The Sun is still shining strong. A huge swell has hit these magical islands called the Canarias. Last night I couldn´t sleep because of the sound of the giant waves crashing against the rocks. All beaches have been closed for safety reasons. I drive to the surfing spot. The waves are huge! There are no surfers in the water. I can see some treacherous currents in the ocean. Yet, the waves are perfect… what do I do?
Your mind can be your best friend or your worst enemy. What happens if I hit a rock? What happens if I loose my surfboard? Will the currents take me into the open sea?

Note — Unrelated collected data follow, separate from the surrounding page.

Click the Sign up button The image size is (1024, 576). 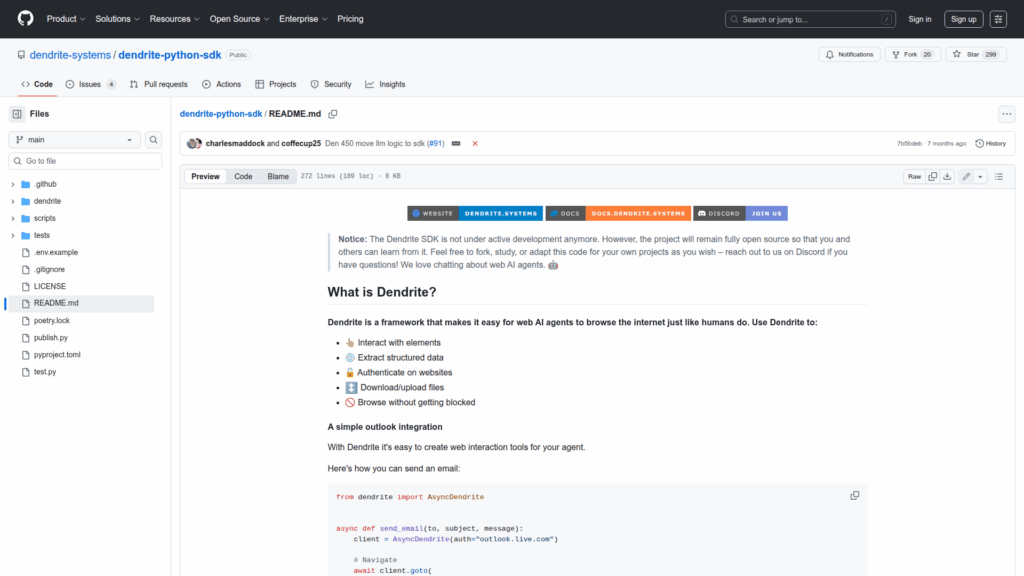pos(964,19)
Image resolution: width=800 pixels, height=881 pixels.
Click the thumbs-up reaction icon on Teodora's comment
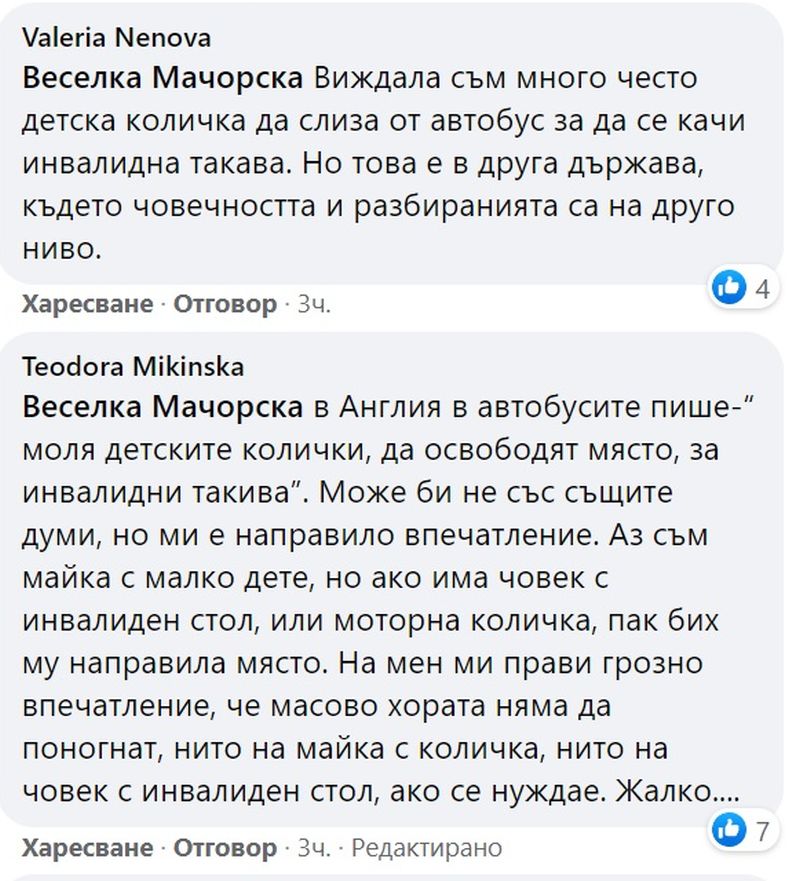729,829
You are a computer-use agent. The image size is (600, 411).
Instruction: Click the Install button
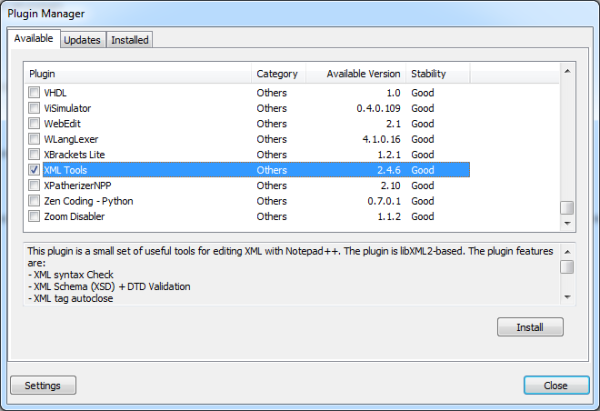click(530, 327)
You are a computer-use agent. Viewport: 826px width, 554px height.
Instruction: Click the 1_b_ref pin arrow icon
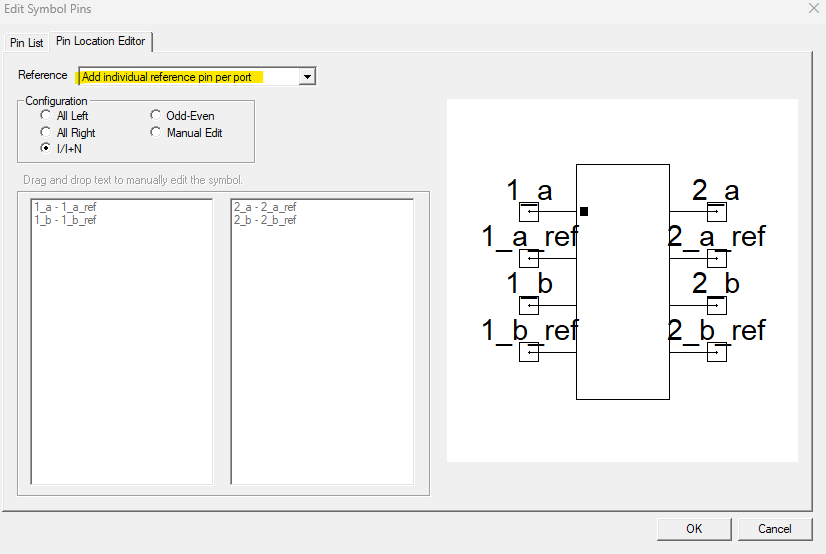(529, 352)
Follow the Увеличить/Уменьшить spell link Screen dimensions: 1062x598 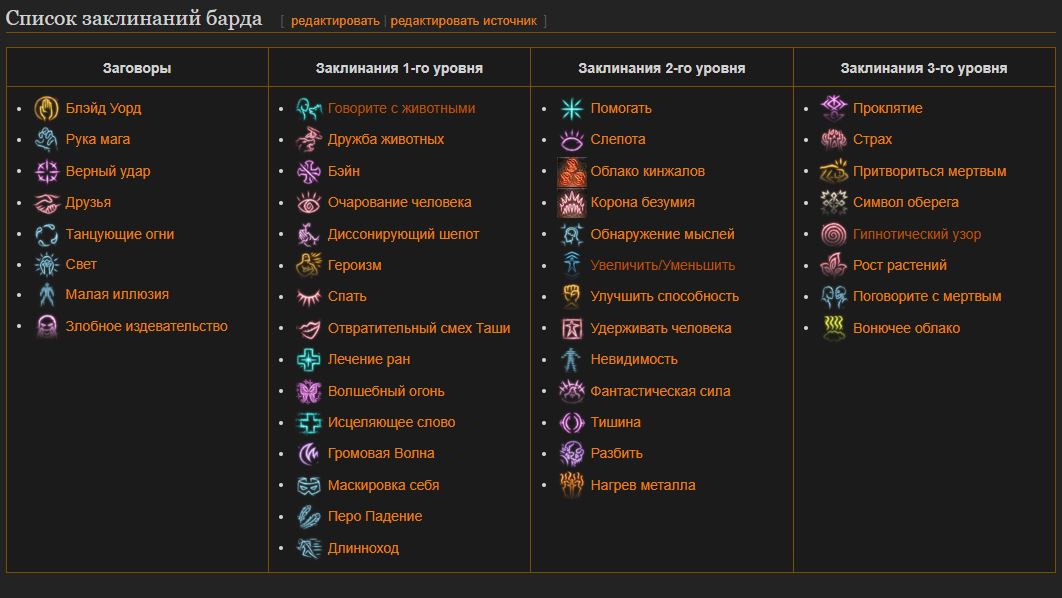(662, 265)
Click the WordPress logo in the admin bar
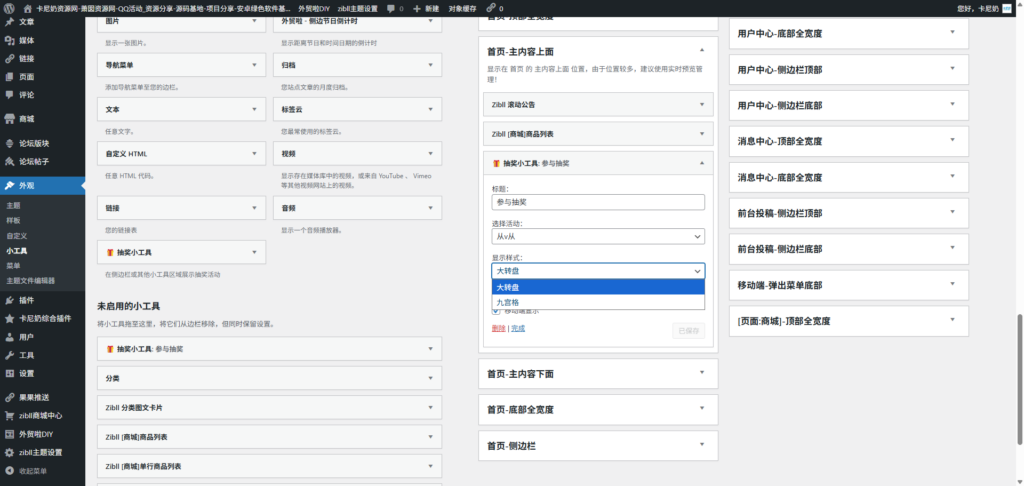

I´ve been surfing for 53 years. That relation with the ocean taught me to listen to the voice of my heart, not my mind. My mind tells me not to get into the water. My heart tells me to follow my dreams. I listen to my heart, and suddenly my mind becomes my best friend. “Can you think of a better way to leave this world that in the crest of a wave?” my mind asks me.
“No,” I answer.
After avoiding the sharp rocks, I jump into the ocean. I follow the currents, for I will never be able to swim against them. They are too strong. Go with the flow of life, never against it.
Fifteen minutes later I am at the place where the waves crash, sitting in my board, waiting. Suddenly I see lines in the horizon. The waves are coming…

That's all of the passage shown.